BEGIN Selected extract

# Grinding issue with brakes?



## neirfin (Oct 18, 2012)

the brakes should last a lot longer than 12k miles... they might need adjustment, or the discs might need to be resurfaced? there could be something between the pad and the disc...


----------



## Chevy Customer Care (Oct 29, 2011)

cdorner90 said:


> I recently bought a 2014 cruze rs. I noticed when im braking there is a noticeable sound coming from the rear. Its almost like a excessive wear sound as if the brakes were low. I bought the car with 9800 miles and it now has 11500 miles. I was wondering if anyone else has had issue with the rear brakes making noise.


Very sorry for this! If you need any assistance into the dealership, please do not hesitate to reach out to us in a private message! We would be happy to contact them on your behalf. Looking forward to assisting! 

Patsy G
Chevrolet Customer Care


----------



## cdorner90 (Dec 11, 2014)

END Selected extract
BEGIN Records provided

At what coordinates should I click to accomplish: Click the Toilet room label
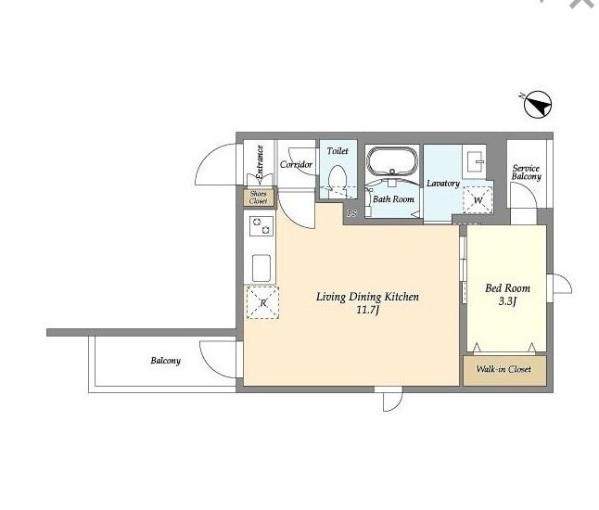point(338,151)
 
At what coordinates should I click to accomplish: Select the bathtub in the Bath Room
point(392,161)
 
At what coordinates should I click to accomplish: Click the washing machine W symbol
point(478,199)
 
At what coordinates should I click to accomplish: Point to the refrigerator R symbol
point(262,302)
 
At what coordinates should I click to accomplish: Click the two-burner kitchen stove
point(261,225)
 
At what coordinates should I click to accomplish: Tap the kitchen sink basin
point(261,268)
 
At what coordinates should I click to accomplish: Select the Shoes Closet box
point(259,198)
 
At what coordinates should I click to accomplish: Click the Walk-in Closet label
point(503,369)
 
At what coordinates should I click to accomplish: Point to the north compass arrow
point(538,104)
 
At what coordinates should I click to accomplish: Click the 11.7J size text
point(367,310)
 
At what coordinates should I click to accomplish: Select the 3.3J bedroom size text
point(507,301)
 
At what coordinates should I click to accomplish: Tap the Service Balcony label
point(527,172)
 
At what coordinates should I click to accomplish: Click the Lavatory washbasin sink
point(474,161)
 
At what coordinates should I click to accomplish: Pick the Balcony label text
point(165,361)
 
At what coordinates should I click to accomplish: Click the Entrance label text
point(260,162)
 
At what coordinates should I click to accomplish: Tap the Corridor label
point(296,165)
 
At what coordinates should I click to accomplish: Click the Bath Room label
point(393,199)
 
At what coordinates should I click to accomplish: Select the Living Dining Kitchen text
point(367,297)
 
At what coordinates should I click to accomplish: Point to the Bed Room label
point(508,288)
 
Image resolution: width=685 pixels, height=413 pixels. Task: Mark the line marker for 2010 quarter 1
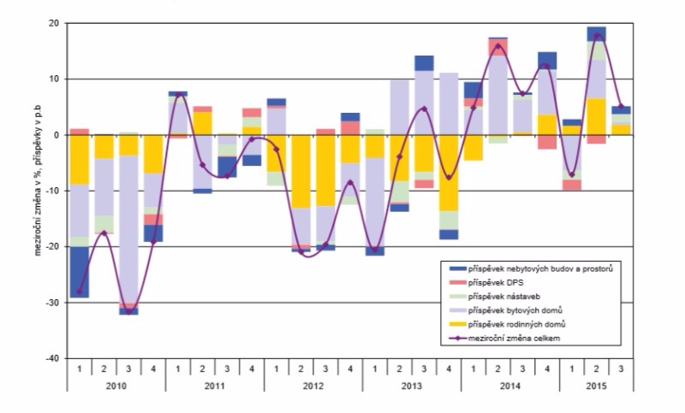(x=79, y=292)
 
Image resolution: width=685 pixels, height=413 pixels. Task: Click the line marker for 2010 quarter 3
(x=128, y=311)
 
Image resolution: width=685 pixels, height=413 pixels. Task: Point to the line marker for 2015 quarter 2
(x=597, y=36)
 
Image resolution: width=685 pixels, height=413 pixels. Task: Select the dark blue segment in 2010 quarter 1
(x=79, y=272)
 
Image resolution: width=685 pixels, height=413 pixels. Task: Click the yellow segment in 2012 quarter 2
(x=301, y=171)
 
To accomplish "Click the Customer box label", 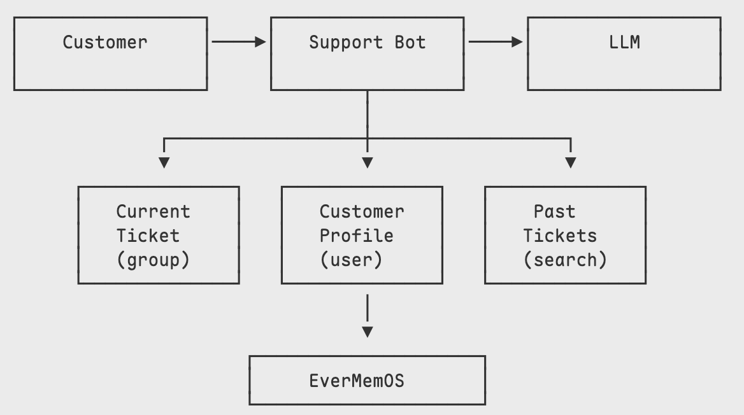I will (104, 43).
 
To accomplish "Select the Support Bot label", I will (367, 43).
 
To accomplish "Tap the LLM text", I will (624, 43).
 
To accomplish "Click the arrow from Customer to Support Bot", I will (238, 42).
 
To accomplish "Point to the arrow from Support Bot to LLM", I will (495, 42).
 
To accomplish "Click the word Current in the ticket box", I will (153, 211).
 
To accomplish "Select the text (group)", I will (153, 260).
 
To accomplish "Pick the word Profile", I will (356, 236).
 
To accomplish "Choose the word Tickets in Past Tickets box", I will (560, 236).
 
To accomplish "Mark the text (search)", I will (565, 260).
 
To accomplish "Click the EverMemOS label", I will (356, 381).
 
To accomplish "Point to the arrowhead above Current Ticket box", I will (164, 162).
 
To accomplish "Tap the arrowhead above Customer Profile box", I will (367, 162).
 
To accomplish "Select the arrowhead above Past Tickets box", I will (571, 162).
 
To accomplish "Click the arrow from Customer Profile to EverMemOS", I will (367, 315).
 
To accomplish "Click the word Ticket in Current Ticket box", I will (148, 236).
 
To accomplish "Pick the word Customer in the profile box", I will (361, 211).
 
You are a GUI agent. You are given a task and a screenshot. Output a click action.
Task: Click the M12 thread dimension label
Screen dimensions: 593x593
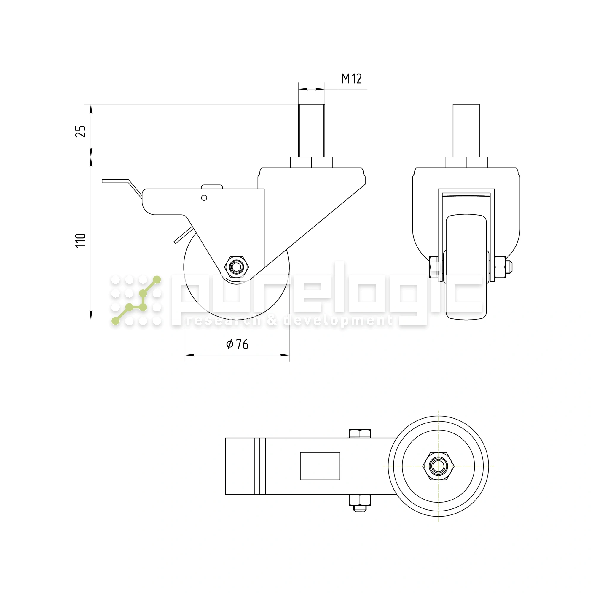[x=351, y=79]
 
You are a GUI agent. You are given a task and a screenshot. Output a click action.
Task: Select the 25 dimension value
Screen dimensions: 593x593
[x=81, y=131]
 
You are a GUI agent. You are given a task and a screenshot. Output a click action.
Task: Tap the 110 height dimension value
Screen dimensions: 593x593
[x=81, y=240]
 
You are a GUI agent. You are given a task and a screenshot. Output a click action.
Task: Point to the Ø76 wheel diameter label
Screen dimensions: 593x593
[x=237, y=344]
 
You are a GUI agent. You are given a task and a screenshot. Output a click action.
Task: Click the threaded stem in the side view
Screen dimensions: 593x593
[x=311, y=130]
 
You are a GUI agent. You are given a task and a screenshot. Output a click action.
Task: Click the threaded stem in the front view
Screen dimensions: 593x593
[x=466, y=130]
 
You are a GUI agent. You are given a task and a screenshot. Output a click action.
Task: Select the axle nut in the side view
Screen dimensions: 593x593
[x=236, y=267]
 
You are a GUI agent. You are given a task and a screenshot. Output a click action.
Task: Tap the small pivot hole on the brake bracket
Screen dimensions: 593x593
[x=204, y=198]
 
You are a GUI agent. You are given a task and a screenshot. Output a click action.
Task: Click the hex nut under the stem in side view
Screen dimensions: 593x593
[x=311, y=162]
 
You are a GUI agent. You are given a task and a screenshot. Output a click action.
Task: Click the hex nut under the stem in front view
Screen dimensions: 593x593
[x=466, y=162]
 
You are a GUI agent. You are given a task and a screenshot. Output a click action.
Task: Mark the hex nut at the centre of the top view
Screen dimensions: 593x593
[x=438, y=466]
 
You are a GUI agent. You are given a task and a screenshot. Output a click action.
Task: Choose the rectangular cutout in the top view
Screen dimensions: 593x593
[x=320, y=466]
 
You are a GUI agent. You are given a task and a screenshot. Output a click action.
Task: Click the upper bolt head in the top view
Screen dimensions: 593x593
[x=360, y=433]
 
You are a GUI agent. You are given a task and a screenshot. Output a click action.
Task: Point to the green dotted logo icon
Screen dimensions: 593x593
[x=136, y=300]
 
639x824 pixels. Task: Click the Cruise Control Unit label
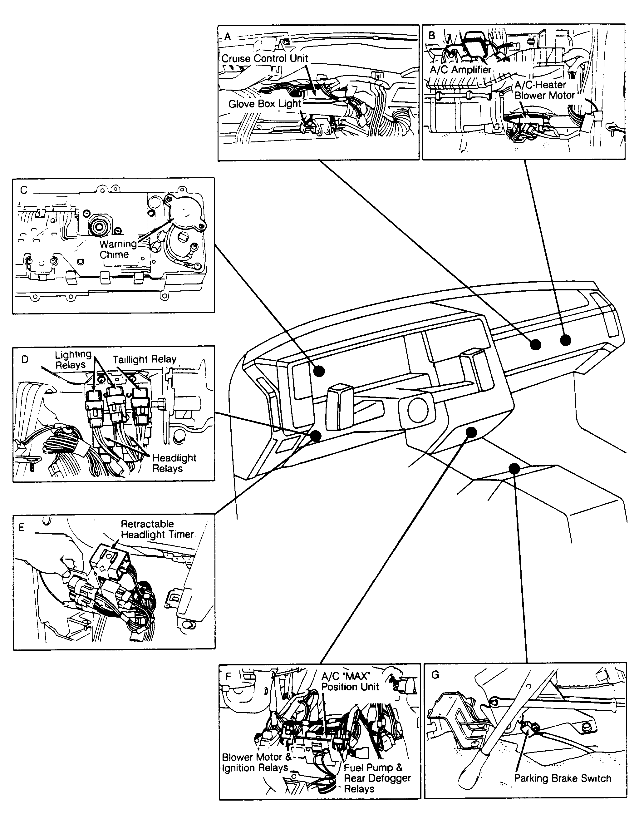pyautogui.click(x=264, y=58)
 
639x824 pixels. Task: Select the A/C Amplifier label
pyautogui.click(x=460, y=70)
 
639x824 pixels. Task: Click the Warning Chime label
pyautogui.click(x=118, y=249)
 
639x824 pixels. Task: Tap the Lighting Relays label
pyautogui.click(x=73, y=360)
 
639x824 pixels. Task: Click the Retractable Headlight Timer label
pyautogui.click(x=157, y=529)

END Records provided
BEGIN Records provided

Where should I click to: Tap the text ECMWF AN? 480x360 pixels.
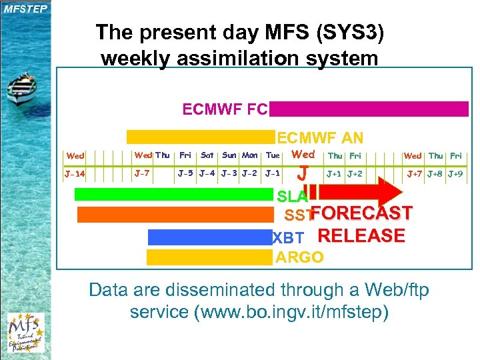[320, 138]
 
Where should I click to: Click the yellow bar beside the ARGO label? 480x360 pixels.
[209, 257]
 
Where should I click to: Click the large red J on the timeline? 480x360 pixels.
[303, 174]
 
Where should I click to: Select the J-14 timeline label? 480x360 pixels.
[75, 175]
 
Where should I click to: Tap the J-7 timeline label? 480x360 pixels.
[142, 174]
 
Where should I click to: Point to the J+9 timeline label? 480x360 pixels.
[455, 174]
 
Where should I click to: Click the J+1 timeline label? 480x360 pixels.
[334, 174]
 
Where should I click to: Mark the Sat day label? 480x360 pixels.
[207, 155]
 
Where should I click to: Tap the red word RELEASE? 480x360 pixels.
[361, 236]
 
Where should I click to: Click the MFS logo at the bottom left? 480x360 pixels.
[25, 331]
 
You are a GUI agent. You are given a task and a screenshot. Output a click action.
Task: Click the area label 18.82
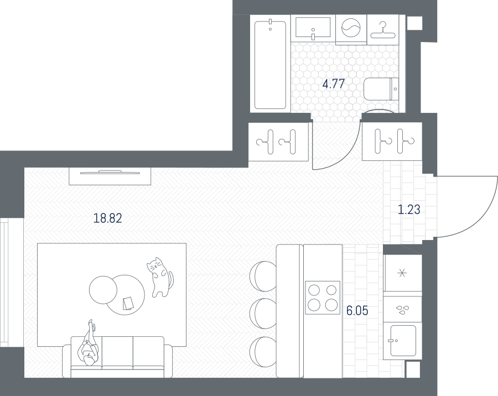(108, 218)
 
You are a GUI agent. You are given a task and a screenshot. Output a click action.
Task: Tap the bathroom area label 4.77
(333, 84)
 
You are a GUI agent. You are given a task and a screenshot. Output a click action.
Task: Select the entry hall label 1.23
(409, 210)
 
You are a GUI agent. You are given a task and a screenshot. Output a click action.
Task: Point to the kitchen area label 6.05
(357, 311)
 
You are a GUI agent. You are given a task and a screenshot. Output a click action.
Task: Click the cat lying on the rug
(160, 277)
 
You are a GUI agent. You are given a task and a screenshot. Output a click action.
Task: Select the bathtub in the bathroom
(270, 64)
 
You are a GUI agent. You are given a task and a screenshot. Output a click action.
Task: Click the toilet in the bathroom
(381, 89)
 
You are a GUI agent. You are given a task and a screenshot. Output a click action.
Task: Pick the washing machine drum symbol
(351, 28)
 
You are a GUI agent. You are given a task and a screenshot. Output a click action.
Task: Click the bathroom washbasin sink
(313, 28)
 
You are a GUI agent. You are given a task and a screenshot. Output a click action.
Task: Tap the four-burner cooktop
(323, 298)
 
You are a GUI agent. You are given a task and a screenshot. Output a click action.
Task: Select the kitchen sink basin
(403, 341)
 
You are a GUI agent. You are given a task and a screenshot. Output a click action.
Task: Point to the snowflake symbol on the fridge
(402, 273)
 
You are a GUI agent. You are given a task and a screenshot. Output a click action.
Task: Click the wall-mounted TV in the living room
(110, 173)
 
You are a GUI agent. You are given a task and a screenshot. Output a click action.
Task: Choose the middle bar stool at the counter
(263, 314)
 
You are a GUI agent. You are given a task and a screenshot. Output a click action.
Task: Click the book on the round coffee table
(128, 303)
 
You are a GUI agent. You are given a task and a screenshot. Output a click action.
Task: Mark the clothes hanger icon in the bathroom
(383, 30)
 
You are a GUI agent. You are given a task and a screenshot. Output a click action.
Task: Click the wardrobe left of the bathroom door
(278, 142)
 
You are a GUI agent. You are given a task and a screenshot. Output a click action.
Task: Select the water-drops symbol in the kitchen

END Records provided
BEGIN Records provided

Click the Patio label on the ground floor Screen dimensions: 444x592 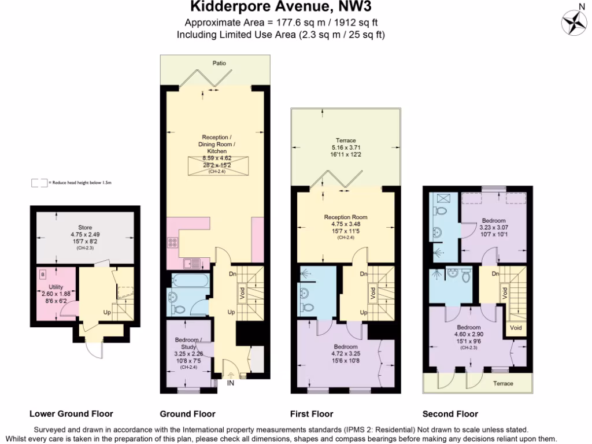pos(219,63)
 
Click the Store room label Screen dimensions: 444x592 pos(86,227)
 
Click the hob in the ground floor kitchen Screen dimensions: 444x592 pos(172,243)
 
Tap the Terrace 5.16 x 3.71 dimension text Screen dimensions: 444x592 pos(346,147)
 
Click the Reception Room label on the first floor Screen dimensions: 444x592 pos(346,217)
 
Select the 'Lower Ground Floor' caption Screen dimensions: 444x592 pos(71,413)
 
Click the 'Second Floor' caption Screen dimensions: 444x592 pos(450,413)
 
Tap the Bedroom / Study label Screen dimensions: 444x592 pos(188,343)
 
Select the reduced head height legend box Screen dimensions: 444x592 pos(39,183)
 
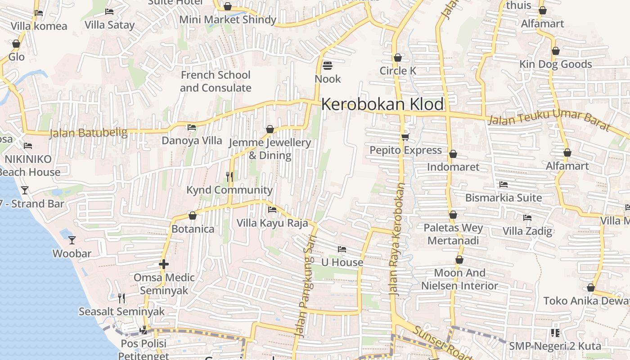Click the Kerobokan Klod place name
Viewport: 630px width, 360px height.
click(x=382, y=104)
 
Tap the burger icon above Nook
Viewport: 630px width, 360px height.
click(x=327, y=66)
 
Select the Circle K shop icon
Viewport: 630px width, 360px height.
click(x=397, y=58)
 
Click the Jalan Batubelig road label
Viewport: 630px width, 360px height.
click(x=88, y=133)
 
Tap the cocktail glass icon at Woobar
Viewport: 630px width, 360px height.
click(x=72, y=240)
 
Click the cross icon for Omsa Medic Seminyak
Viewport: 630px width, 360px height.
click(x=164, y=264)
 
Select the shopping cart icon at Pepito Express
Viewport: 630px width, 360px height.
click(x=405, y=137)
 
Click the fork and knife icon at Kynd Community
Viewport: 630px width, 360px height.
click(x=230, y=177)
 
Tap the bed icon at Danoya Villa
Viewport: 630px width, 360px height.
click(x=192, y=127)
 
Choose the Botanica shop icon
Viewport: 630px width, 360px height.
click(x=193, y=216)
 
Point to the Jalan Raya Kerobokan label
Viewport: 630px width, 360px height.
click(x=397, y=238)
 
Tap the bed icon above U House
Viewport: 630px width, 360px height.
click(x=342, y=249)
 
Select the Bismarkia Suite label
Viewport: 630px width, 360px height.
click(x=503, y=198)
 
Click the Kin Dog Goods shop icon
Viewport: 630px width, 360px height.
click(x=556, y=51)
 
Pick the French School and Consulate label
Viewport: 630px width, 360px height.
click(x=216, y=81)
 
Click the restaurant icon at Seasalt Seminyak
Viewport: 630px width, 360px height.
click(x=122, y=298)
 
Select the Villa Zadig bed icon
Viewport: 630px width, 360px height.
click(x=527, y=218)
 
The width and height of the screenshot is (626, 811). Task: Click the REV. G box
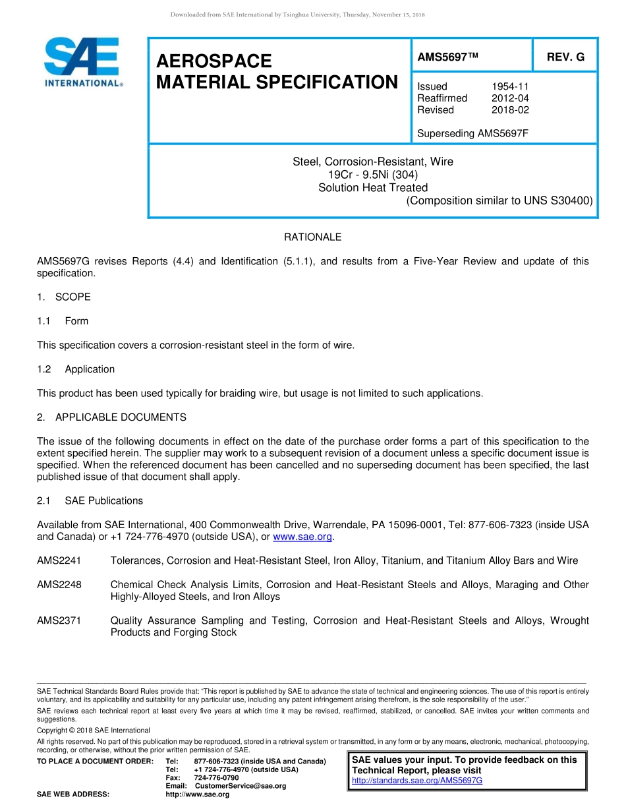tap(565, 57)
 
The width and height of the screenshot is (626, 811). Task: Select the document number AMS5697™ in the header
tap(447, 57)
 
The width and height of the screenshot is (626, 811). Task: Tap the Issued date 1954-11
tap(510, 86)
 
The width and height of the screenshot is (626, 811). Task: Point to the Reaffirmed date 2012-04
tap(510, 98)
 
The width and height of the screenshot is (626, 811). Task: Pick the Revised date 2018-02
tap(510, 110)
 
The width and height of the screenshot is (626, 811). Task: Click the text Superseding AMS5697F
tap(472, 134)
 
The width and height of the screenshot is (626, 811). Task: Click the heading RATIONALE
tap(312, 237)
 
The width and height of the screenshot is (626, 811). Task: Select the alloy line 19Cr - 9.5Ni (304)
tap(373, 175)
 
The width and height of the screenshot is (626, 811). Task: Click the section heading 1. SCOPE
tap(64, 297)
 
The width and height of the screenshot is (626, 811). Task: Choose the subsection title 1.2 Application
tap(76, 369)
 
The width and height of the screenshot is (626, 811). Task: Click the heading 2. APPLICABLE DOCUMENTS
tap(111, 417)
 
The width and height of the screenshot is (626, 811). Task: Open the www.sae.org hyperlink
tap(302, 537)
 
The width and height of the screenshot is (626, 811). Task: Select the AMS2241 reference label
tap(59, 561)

END Records provided

(Work to complete)
#1 In the forum thread on grinding brakes, what car did cdorner90 recently buy?
#2 In the forum thread on grinding brakes, reproduce the stretch from "## Chevy Customer" through "brakes making noise." word for word.
#3 Extend the forum thread on grinding brakes, picking up from its last line.
None of the tasks draws on the records.

(Answers to the tasks)
#1 A 2014 Cruze RS.

#2
## Chevy Customer Care (Oct 29, 2011)

cdorner90 said:


> I recently bought a 2014 cruze rs. I noticed when im braking there is a noticeable sound coming from the rear. Its almost like a excessive wear sound as if the brakes were low. I bought the car with 9800 miles and it now has 11500 miles. I was wondering if anyone else has had issue with the rear brakes making noise.

#3
well the sound went away after i did 2 hard stops today guessing was something stuck between he pad/drum.


----------



## obermd (Mar 3, 2012)

I just took my ECO MT in for the same issue - grinding feeling like I was starting to hit the replacement warning layer in the pads. I got to inspect the brakes on my car with the overall Service Director and tech. Nothing found and my pads and breaks still look new after nearly 62,000 miles. After I left I did notice my brakes felt a lot smoother, which makes me think there was some dirt between the pads and disks (front) or drums (rear). Opening them up and looking appears to have fixed the problem.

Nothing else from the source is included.